## WHAT YOU WILL DO
a. Answer these questions about the article on agricultural subsidies and public justice:
(i) Who wrote it?
(ii) Whose veto was the 2008 farm bill passed with enough support to overcome?
(iii) What are the two broad parts that make up farm bills?
b. Write what comes next in the article on agricultural subsidies and public justice, picking up after its final sentence.

## DOCUMENT SEGMENT
- - - - - - -

Capital Commentary is the weekly current-affairs publication of CPJ, written to encourage the pursuit of public justice.
Agricultural Subsidies and Public Justice
July 12, 2013
By Eric Hilker
The recent failure of the 2013 farm bill to pass the House is an oddity in US political history. Farms bills typically pass with bipartisan support-- the 2008 bill passed with enough support to overcome a veto from President Bush. Farm bills are broadly made up of two parts: Supplemental Nutrition Assistance Program (the food security program commonly known as “food stamps”) and various agricultural subsidies for US farmers. The farm bill presents us with a range of public justice issues, and agricultural subsidies in particular have profound effects on domestic farmers and the developing world. On the whole, the proposed farm bill makes a few steps in the right direction in justice issues surrounding agriculture subsidies, but more progress is needed. While the arguments for and against subsidies are often stated in obvious terms, the reality is complex and requires thoughtful consideration of both sides.

- - - - - - -

## MATERIAL

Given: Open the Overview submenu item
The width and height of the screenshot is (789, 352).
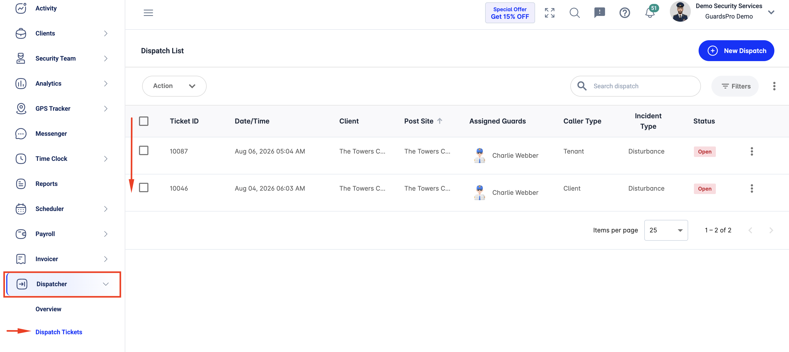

- - - - - - -

## RESULTS IN ORDER
a.
(i) Eric Hilker
(ii) President Bush
(iii) The Supplemental Nutrition Assistance Program (commonly known as "food stamps") and various agricultural subsidies for US farmers

b.
Historically, subsidies have been distributed along the lines of farm size and commodity produced. Less than half of farmers receive subsidies; the largest and wealthiest farms producing wheat, corn, cotton, rice, and soybeans receive most of the money. With low income/low wealth farms receiving about 1% of the total support payments from the government, agricultural subsidies are not meant to support poor farmers. Instead, the government payments tend to bolster their competition. If Americans want to see local farms and locally sourced food continue, subsidies will need to be tailored for small farmers growing crops other than the field crops noted above. The proposed 2013 farm bill takes one small step in this direction by including measures that support local farmers’ markets.
While large farms garner most subsidies in the United States, the popular depiction of corporate farms dominating the agricultural landscape is not accurate. Large farms do make up the majority of agricultural output, but most are still family owned. In fact, non-family corporate farms make up only 6% of agricultural sales in the United States, according to a 2010 account by Robert Paarlberg in Food Politics. Subsidies help the income of family farms keep pace with other sectors of employment, giving incentive for new generations to continue farming. The proposed bill strikes a middle ground, ending a hefty section of subsidies to prosperous farmers while providing incentives geared toward young farmers and offering crop insurance programs to protect farmers’ livelihoods.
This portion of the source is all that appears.